Europa Press/Contacto/Jimmy Villalta
MADRID 12 fev. (EUROPA PRESS) - O Parlamento da Venezuela adiou para a próxima semana a votação da lei de anistia para presos políticos proposta pela presidente interina do país, Delcy Rodríguez, devido às divergências dos deputados sobre um artigo da legislação.
Os deputados aprovaram por unanimidade um total de seis artigos do projeto de lei, embora não tenha havido acordo em relação ao sétimo, que é fundamental para definir que tipo de perfis ficarão excluídos desse benefício.

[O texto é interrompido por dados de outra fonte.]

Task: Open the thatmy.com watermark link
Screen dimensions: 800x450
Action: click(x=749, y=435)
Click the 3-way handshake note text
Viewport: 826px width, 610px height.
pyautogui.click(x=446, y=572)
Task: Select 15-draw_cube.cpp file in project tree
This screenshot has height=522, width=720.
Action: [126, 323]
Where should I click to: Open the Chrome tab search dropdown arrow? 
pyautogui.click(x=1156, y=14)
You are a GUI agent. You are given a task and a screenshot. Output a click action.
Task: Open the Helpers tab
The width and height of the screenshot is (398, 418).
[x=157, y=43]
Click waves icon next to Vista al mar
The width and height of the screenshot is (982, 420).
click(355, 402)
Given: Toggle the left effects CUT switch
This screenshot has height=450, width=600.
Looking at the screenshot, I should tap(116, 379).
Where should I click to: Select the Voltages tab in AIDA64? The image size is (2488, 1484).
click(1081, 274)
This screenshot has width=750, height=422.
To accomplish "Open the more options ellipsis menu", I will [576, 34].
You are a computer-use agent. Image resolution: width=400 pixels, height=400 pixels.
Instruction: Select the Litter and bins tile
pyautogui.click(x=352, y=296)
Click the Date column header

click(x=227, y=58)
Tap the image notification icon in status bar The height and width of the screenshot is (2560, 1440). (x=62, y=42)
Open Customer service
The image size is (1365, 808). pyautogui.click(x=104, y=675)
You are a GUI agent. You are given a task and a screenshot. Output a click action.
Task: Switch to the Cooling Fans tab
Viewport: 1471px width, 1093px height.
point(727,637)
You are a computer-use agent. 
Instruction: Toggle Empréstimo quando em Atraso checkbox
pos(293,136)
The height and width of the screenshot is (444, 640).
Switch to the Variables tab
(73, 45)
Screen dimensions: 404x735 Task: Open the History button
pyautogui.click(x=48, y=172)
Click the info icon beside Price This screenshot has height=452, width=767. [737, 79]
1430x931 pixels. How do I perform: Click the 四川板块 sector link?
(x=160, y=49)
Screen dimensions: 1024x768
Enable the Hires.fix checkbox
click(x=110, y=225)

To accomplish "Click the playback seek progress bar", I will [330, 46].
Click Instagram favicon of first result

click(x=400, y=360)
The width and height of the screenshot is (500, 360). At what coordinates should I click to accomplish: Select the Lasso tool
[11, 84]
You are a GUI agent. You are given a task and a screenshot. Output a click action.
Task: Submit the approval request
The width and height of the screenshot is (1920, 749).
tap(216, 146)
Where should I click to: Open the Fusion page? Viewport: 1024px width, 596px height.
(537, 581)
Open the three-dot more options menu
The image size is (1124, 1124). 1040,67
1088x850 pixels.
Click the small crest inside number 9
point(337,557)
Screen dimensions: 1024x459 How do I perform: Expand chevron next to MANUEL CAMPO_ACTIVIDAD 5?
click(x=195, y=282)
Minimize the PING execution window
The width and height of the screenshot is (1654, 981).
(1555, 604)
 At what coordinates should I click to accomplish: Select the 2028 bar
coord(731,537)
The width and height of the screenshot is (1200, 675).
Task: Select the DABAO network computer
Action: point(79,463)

Especificamente, houve divergências em relação à redação do texto, que exige que os beneficiários da anistia que foram condenados e posteriormente exilados pela repressão chavista se coloquem “à disposição da justiça”, ou seja, à disposição das autoridades competentes para reconhecer tais crimes.
O artigo indica que a anistia abrange toda “pessoa que esteja ou possa ser processada ou condenada por sua participação presumida ou comprovada em crimes ou contravenções cometidos no âmbito dos fatos objeto de anistia, desde que esteja em situação regular ou se coloque em situação regular após a entrada em vigor desta lei”. “O que há com este artigo? Quando você diz 'desde que esteja em situação regular', está simplesmente dizendo que a pessoa que vai se beneficiar da lei de anistia, ao se colocar em situação regular, é culpada", explicou o deputado Luis Florido, do partido opositor Un Nuevo Tiempo (UNT), reiterando que não podem se declarar culpados de crimes que não cometeram.
Diante do acalorado debate, a deputada da oposição Nora Bracho — que defendeu que a lei deve ser ampla e incluir todos os exilados, perseguidos e presos por motivos políticos no mundo — pediu o adiamento do artigo, após o que a sessão foi adiada. No entanto, pequenas modificações foram incluídas no texto. Os deputados aprovaram a inclusão de que a medida visa “favorecer a reintegração à atividade pública das pessoas beneficiadas”, bem como “promover a paz social e a convivência democrática”.
O debate da lei ocorreu em meio a um dia de protestos por parte dos estudantes da Universidade Central da Venezuela para exigir a libertação de todos os presos políticos, uma anistia total que beneficie todos os afetados e democracia no país latino-americano.